The /etc/mkinitcpio.conf file enables to set up various kernel parameters. Within the HOOKS part, the encrypt lvm2 needs to be put between block and filesystems keywords in order to enable the Full Disk Encryption. It may also be useful to include the resume keyword to enable suspend to disk options. However, this may not work at all times, such as with hardened kernels.
As the sed might be unreliable because of the possible changes to the options' order, open /etc/mkinitcpio.conf with
nano /etc/mkinitcpio.conf
and insert encrypt and resume options manually to the following places:
HOOKS="base udev autodetect modconf block keyboard keymap consolefont lvm2 filesystems fsck"
should become
HOOKS="base udev autodetect modconf block encrypt keyboard keymap consolefont lvm2 resume filesystems fsck"

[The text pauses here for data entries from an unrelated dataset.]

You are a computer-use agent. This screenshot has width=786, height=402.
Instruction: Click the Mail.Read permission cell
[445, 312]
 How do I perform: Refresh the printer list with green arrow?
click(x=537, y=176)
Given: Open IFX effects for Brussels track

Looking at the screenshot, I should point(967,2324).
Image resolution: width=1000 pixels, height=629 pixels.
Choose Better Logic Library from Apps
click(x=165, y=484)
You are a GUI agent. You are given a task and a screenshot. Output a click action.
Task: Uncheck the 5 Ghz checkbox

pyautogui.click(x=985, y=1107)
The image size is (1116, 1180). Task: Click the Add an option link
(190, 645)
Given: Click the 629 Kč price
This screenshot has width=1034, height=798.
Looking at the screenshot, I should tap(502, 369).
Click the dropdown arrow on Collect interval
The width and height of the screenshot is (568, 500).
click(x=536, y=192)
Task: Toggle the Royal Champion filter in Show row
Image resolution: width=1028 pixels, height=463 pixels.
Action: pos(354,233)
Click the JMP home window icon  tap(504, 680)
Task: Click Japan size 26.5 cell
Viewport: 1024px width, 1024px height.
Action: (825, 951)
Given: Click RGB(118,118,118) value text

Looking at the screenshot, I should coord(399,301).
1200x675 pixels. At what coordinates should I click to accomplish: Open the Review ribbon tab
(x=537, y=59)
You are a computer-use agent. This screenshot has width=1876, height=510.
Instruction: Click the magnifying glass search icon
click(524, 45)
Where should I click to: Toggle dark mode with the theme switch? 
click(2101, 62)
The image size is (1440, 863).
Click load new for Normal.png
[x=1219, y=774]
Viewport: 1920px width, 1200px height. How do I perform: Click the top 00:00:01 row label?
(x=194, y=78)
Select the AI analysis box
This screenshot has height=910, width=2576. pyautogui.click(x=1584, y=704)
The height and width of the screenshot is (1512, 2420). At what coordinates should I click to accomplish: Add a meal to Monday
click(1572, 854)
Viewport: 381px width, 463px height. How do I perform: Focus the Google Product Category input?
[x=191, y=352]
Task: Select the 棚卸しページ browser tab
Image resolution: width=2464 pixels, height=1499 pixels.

To avoid a GRUB configuration problem described at the end of this post, remove an artix-grub-theme package with its' dependencies:
pacman -Rc artix-grub-theme
For security, the standard Linux kernel and its' headers - should be replaced by a hardened version:
pacman -Rc linux linux-headers pacman -S linux-hardened linux-hardened-headers
To avoid the cryptsetup installation errors, simultaneously upgrade pacman and openssl and get the legacy openssl:
pacman -S openssl openssl-1.1 pacman
Now, you could install these packages:
pacman -S lvm2 cryptsetup nano glibc mkinitcpio
During that, initramfs should be re-generated automatically with the encrypt/resume hooks. If not, re-generate initramfs manually:
mkinitcpio -p linux-hardened
After that, a grub package could be installed with
pacman -S grub
In order for a GRUB to find the LUKS-encrypted partitions, you will need to configure it:
nano /etc/default/grub
Personally I have changed the following lines - without the front spaces:
1) Added a
# GRUB boot loader configuration
to the top of a file
2) Increased a GRUB timeout from 3 to 15:
GRUB_TIMEOUT="15"
3) Expanded a GRUB default command line:
GRUB_CMDLINE_LINUX_DEFAULT="quiet splash"
should become
GRUB_CMDLINE_LINUX_DEFAULT="cryptdevice=UUID=xxx:lvm-system loglevel=3 quiet resume=UUID=yyy net.ifnames=0"
or, if you are using a solid-state disk (SSD) and would like to be able to enable Continuous TRIM on a later step, - with an additional allow-discards parameter:
GRUB_CMDLINE_LINUX_DEFAULT="cryptdevice=UUID=xxx:lvm-system:allow-discards loglevel=3 quiet resume=UUID=yyy net.ifnames=0"
where xxx UUID could be found out with
# [CaseA] blkid -s UUID -o value /dev/sdX2 # [CaseB] blkid -s UUID -o value /dev/sdX1
and yyy UUID - swap UUID - is already known by you from the previous steps.
4) Added
# Uncomment to enable booting from LUKS encrypted devices GRUB_ENABLE_CRYPTODISK="y" # Set to 'countdown' or 'hidden' to change timeout behavior, # press ESC key to display menu. GRUB_TIMEOUT_STYLE="menu"
5) Changed GRUB_GFXMODE:
GRUB_GFXMODE="1024x768,800x600"
should become
GRUB_GFXMODE="auto"
6) Moved up the
GRUB_DISABLE_LINUX_RECOVERY="true"
7) Commented out
#GRUB_THEME="/usr/share/grub/themes/artix/theme.txt"
,
#GRUB_SAVEDEFAULT="true"
and added the quote " symbols around the options.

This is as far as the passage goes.